A Smashing experience

  1. It has to be practical. Examples and real-world use cases help a lot in understanding fundamental concepts. No foo, bar, baz, but stuff from actual applications. Finding good examples is one thing, but reworking them so you build up knowledge with every step you take is a quite challenging task.
  2. It has to be gentle and easily digestible. TypeScript and type systems are very technical topics. And they can be very demanding if you don’t allow room to breathe. That’s why we split up each chapter in seven lessons, so you can stop whenever you like. Non-technical interludes between chapters give you better insights into TypeScript culture and give you time to reflect on what you just learned.
  3. Reduce the contents to the essentials. To guarantee longevity, we intentionally leave out some things from TypeScript’s long history. I see little reason in learning about the old style module and namespace system if there are now things available that are more aligned with JavaScript. Nor do I think we should learn about OOP concepts that have been carried over from other programming languages and come from a time where classes didn’t exist in JavaScript. Instead, the focus on the type system as an extension to JavaScript will give you enough knowledge to be up to speed with each new TypeScript release.
  4. Take more time explaining complex concepts. We spend a whole chapter on generics and another chapter on conditional types. Were other books touch upon them briefly in a couple of pages, we look at these concepts by working out some real-world examples. Plus, we get some insights into how to design good types!
A screenshot of the EPUB version on Apple Books
If your eBook software is capable of displaying colors, you get beautiful syntax highlighting, with red-highlighted text areas when TypeScript throws an error

This is what makes TypeScript in 50 Lessons. It is very opinionated, but also the guide you need to reduce the noise of so many different approaches. Among my most favorite chapters is chapter 1, where we see TypeScript from a tooling perspective. And chapter 4, the watershed chapter that takes you from a beginner to an expert. This is also the part were seasoned TypeScript developers will gain a lot of new insights.

You can check out all the examples and a free sample chapter (chapter 4) on the book’s official website

The look! #

So far about the content, but what about the second condition. The looks?

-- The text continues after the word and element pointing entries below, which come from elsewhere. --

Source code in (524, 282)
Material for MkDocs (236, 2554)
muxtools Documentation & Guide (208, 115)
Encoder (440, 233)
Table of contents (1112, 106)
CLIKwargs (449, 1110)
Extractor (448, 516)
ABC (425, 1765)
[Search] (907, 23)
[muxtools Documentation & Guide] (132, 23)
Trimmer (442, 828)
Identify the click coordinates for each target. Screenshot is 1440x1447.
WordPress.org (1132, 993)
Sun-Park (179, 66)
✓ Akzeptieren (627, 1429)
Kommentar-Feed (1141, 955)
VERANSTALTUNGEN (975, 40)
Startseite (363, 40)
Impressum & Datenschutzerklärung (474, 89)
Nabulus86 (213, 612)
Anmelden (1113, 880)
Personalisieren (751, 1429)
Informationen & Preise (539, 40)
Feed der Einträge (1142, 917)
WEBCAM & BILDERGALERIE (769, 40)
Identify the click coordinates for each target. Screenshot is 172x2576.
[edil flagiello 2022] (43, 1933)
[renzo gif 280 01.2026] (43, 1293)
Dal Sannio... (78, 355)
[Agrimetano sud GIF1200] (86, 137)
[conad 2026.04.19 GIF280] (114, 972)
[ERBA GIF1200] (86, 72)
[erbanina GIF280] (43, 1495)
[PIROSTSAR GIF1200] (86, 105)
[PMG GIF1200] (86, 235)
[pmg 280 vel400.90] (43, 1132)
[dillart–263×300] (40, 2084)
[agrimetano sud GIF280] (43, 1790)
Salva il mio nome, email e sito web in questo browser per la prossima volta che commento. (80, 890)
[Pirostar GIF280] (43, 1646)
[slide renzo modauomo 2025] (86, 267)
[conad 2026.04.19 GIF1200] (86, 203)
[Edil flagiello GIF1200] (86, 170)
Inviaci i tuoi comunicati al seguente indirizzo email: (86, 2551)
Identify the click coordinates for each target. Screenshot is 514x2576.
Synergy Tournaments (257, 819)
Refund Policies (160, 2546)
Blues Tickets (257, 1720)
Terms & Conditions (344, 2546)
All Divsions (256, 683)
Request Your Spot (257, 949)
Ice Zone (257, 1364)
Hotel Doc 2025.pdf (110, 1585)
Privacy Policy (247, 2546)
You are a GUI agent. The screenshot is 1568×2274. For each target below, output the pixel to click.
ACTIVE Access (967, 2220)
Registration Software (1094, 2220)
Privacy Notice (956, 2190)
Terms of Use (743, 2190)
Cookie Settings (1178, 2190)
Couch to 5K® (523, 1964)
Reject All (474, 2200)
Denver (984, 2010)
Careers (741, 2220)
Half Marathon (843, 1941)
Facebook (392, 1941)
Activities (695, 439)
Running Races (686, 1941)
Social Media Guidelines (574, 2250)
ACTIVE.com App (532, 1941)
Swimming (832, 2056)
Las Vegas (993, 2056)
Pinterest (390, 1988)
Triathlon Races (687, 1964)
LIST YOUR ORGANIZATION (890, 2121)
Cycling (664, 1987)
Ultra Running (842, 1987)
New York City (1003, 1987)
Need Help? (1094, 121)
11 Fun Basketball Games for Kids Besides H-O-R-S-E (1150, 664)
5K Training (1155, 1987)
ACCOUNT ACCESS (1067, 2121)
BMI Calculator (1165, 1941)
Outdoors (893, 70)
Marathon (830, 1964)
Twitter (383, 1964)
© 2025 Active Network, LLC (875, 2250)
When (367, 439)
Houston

The people at Smashing outdid themselves!

  1. The book’s artwork is done by Rob Draper. Rob worked with us on ScriptConf and TSConf:EU, and I’m so happy that he agreed to illustrate my book as well. Talking to him about what we want to achieve with the book has had a tremendous influence on the overall direction. He coined the phrase of having a “human approach towards a very technical topic”, which was the motto for the entire book. His artwork is playful, fun, and fitting!
  2. The interior is filled with great looking code examples. The printed version has red squigglies wherever they are necessary, bringing an immersive code editor feel to the book. The eBook versions can’t feature red squiggly lines, so they highlight erroneous code with red underlines and red text. The content has been tailored for each medium, and you have the best reading experience, no matter what you choose!
  3. The printed book’s finishing includes metallic ink, carefully selected colors, and nice additions on each page to make the whole book a unique experience. The typography is well selected and legible. Code samples are colored so you can focus on the important parts. Illustrations add value, not distracting from what’s happening around. The result is stunning!
A photo of my Kindle, with my book on it
Black and white eBook readers, like the Kindle, work with contrasts and underlines to highlight important areas

Working with Smashing has been nothing but amazing. The team really cares about the result, and everybody puts so much effort into making each book unique. In the end, every page has been crafted, polished, and a team effort through and through.

Get it now!

The book is available right now. The printed copies are at the printer and will be shipped in November. If you buy the printed book, you can read the eBook versions right away.

I hope you enjoy reading it as much as I enjoyed writing it!